Judgment No. 4185
The complaint is dismissed.
The complainant, who alleges that he was the victim of harassment, seeks redress for the injury he considers he has suffered.
[A] new claim [...] is irreceivable as it extends the scope of the claims submitted during the internal appeal process (see, for example, Judgment 4066, consideration 4, and the case law cited therein).
Jugement(s) TAOIT: 4066
[M]aking an order that the practice of purchasing the driver uniforms be restored is beyond the competence of the Tribunal (see, for example, Judgment 4038, consideration 19) [...].
Jugement(s) TAOIT: 4038
competence of tribunal; ratione materiae
To address the issue of the limits of the Tribunal’s power of review it is convenient to cite the relevant parts of Judgment 4010, considerations 5 and 8, which read as follows:
“5. [...] The Tribunal recognises that ‘assessment of an employee’s merit during a specified period involves a value judgement; for this reason, the Tribunal must recognise the discretionary authority of the bodies responsible for conducting such an assessment’ (see Judgment 3945, consideration 7). The Tribunal will set aside a report only if there is a formal or procedural flaw, a mistake of fact or law, or neglect of some material fact, or misuse of authority or an obviously wrong inference drawn from the evidence (see, for example, Judgments 3842, consideration 7, 3692, consideration 8, 3378, consideration 6, 3006, consideration 7, and 2834, consideration 7).
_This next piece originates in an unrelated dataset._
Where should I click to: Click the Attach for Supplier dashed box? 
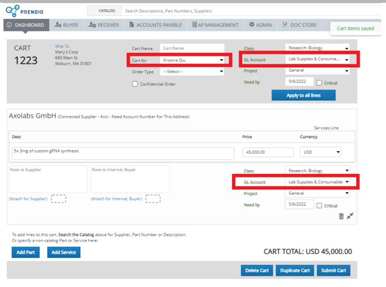coord(59,199)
8. [...] [T]he complainant’s analysis does not reveal any factual errors that might have had a material effect on the ultimate conclusions about his performance. While the analysis reflects the complainant’s view, understandably favourable to him, of how he had performed in relation to those seven activities, it does not reveal an error of the type that would warrant intervention by the Tribunal having regard to the principles discussed in consideration 5 above. The complainant’s supervisor was entitled to form the view he had of the complainant’s performance and it was not flawed by any material factual error. It was a view based on evaluation and assessment of available material. While the complainant disagrees with that evaluation and assessment, it was within the supervisor’s discretionary power to make that evaluation and assessment, and there is no basis established by the complainant for reviewing the exercise of that power and for setting aside the performance appraisal which was, in part, based on it.”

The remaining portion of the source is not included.